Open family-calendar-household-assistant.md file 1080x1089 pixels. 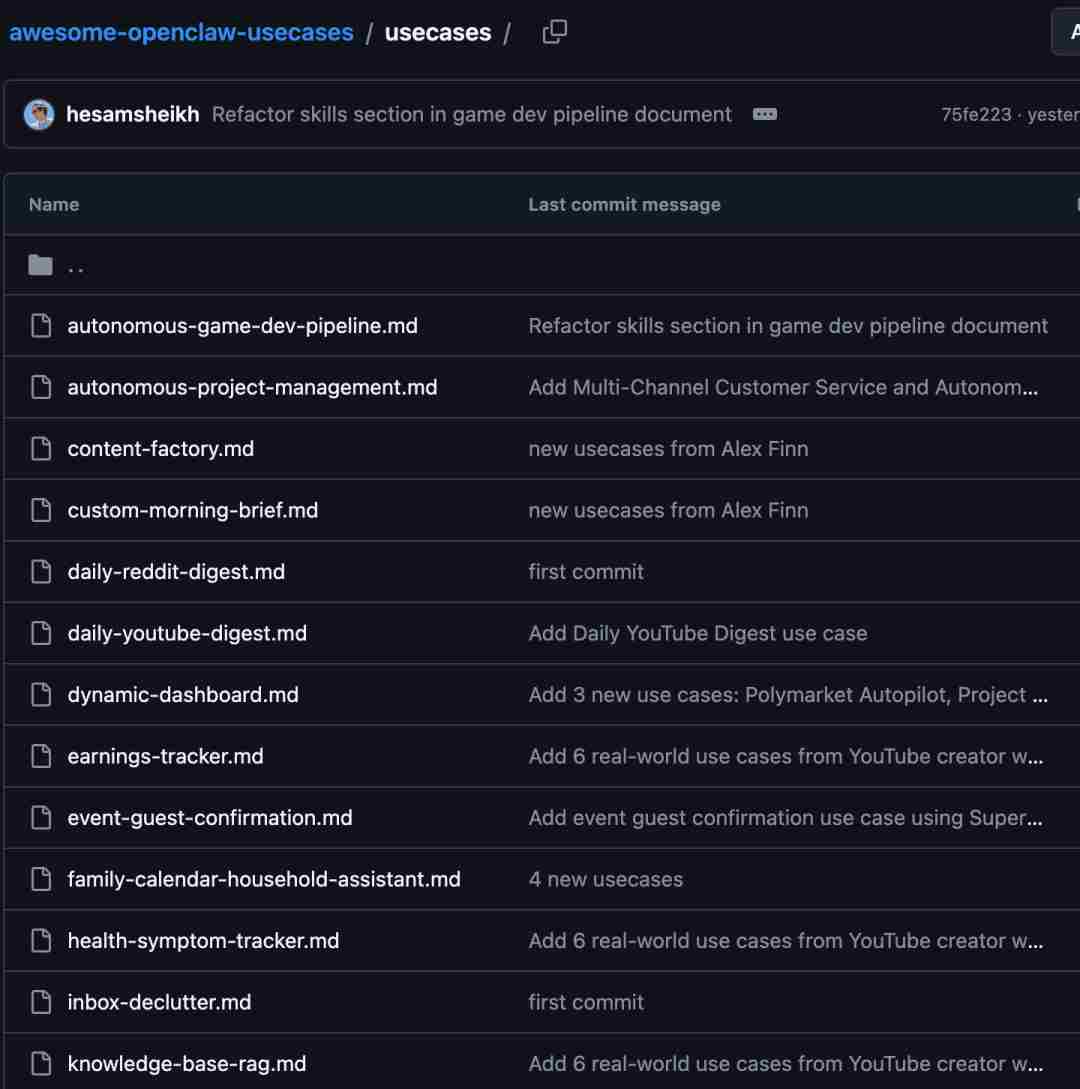click(264, 879)
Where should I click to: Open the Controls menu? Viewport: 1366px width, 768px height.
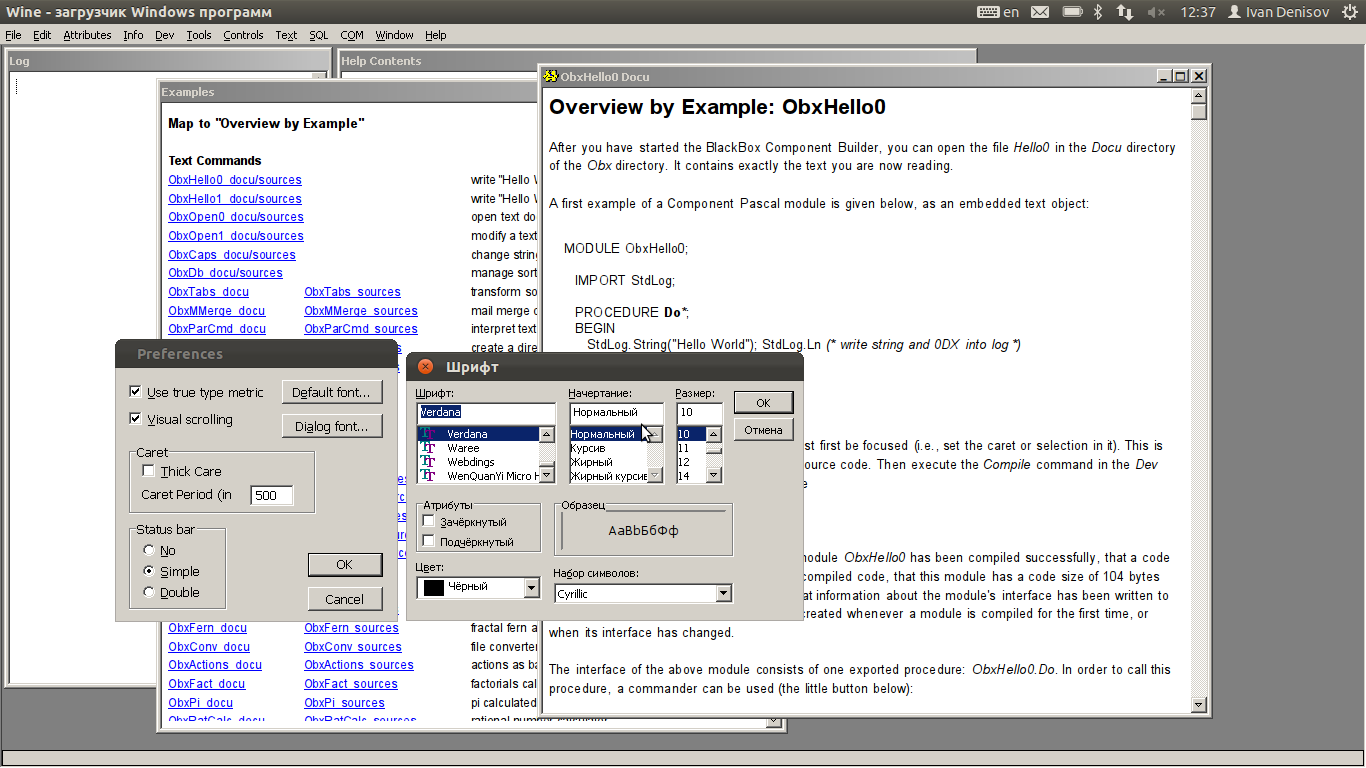243,35
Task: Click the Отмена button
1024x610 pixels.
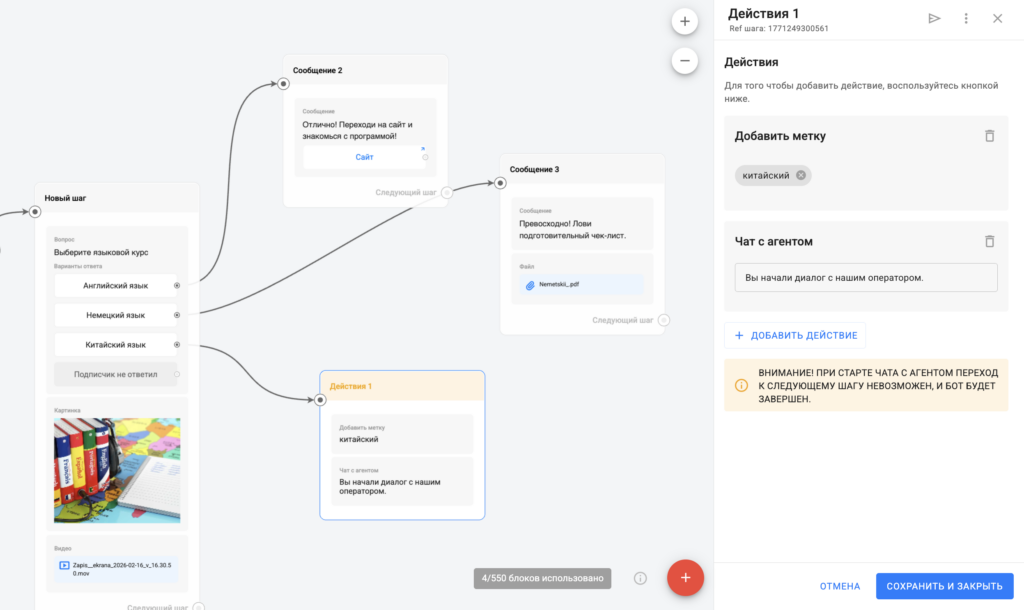Action: [x=839, y=586]
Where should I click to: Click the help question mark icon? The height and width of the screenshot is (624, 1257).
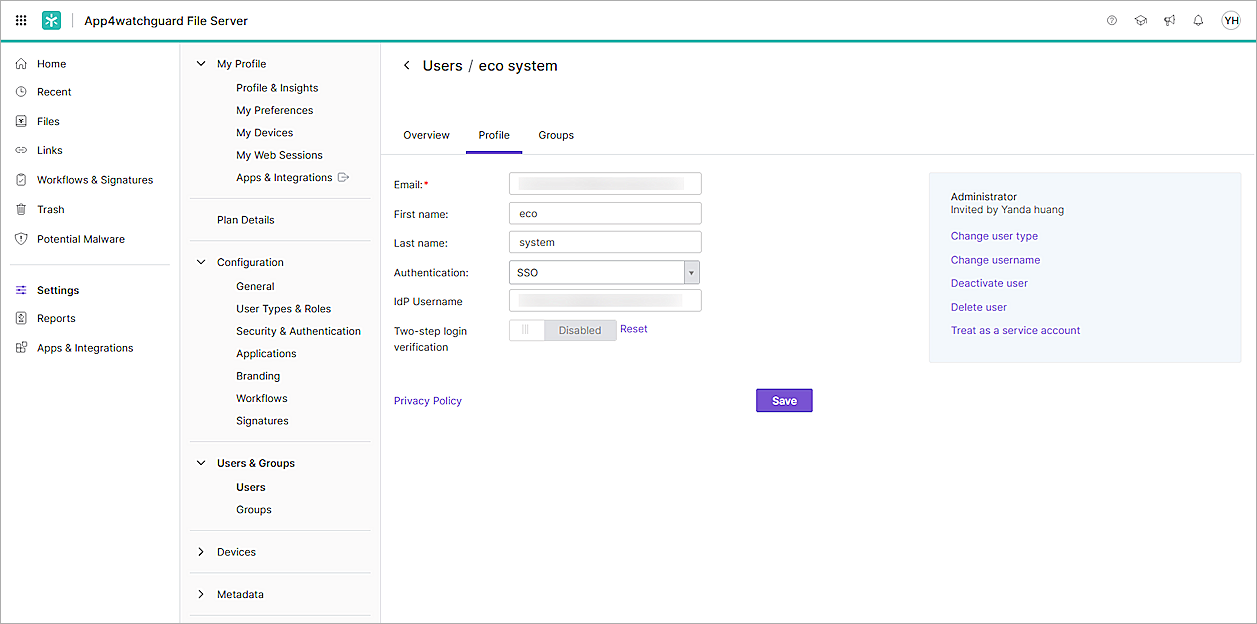pos(1112,20)
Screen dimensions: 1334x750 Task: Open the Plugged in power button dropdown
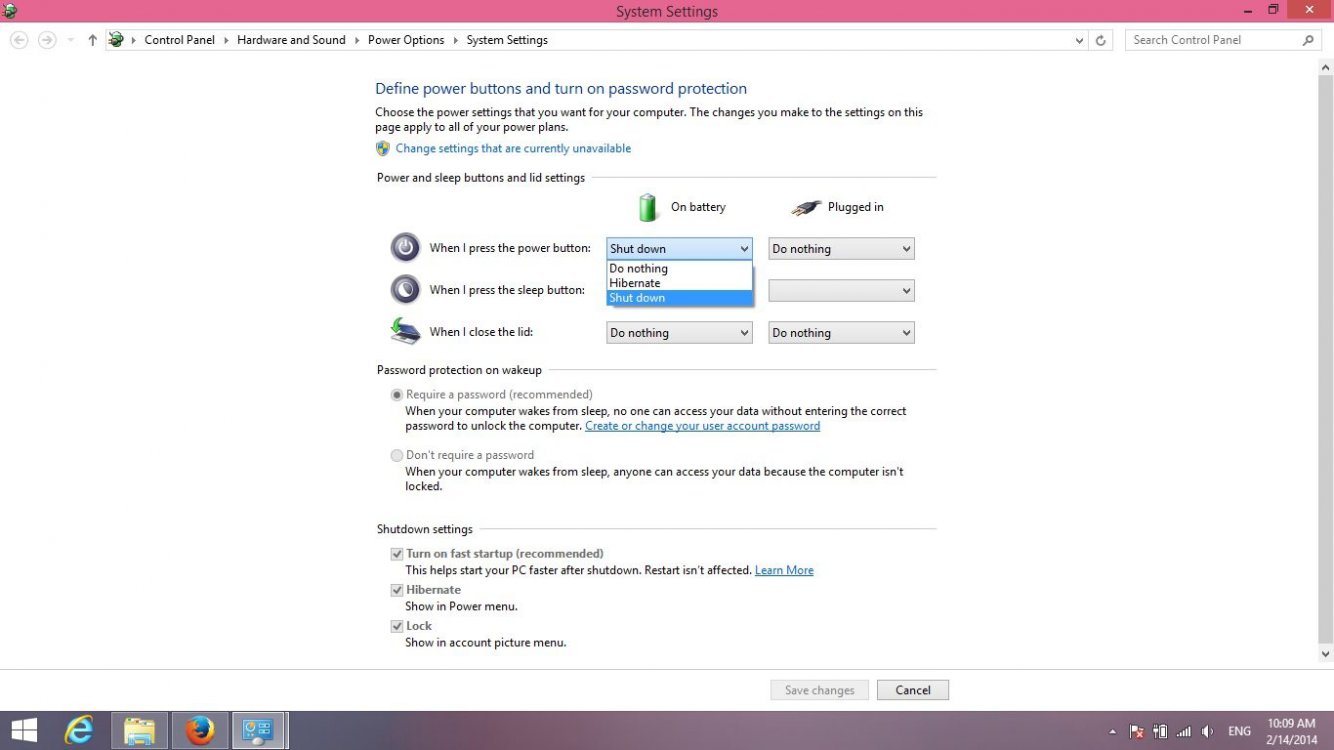click(840, 248)
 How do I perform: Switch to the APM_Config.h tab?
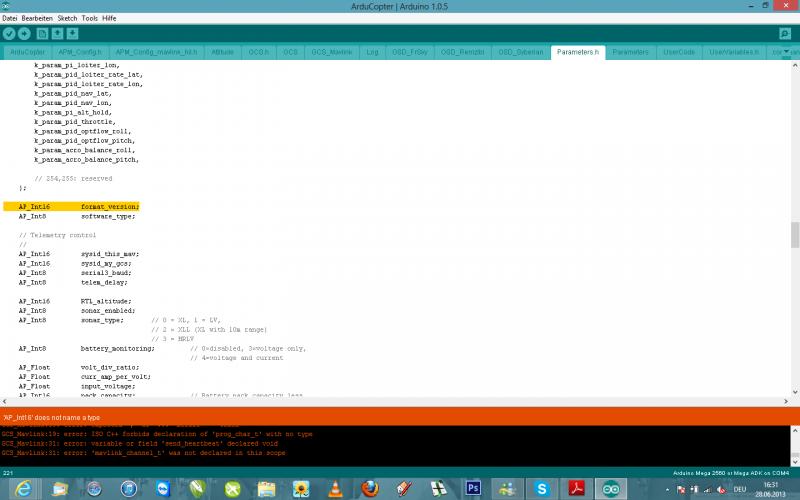click(80, 52)
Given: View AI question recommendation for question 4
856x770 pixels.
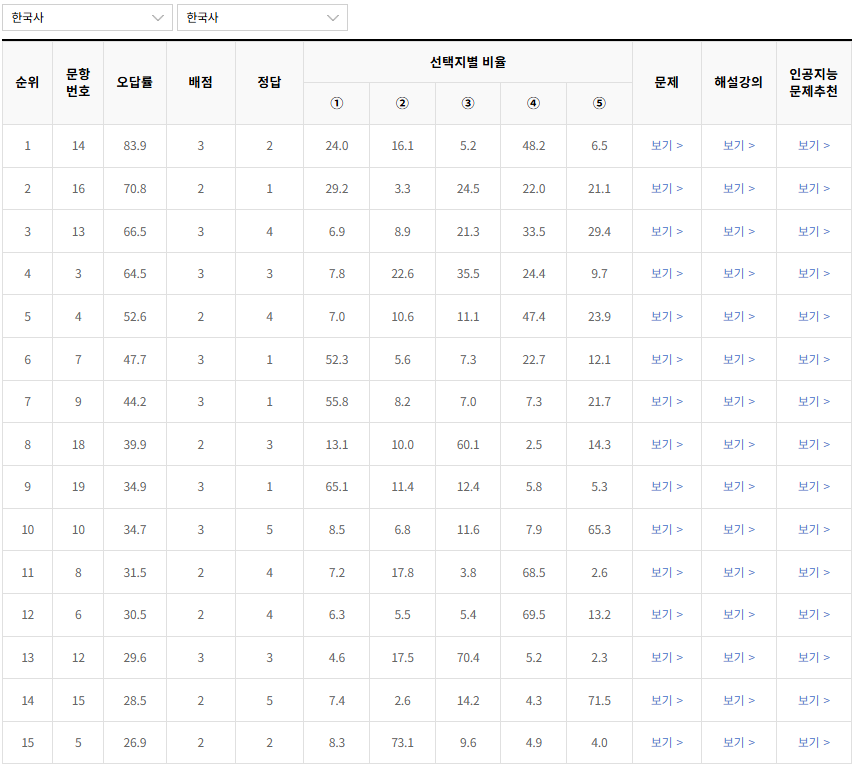Looking at the screenshot, I should coord(812,316).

Task to carry out: Exact copies of the lines from the one containing "Given: View AI" through the end of the records above are required, with no pictures among them.

Solution for this exercise:
Given: View AI question recommendation for question 4
856x770 pixels.
Looking at the screenshot, I should coord(812,316).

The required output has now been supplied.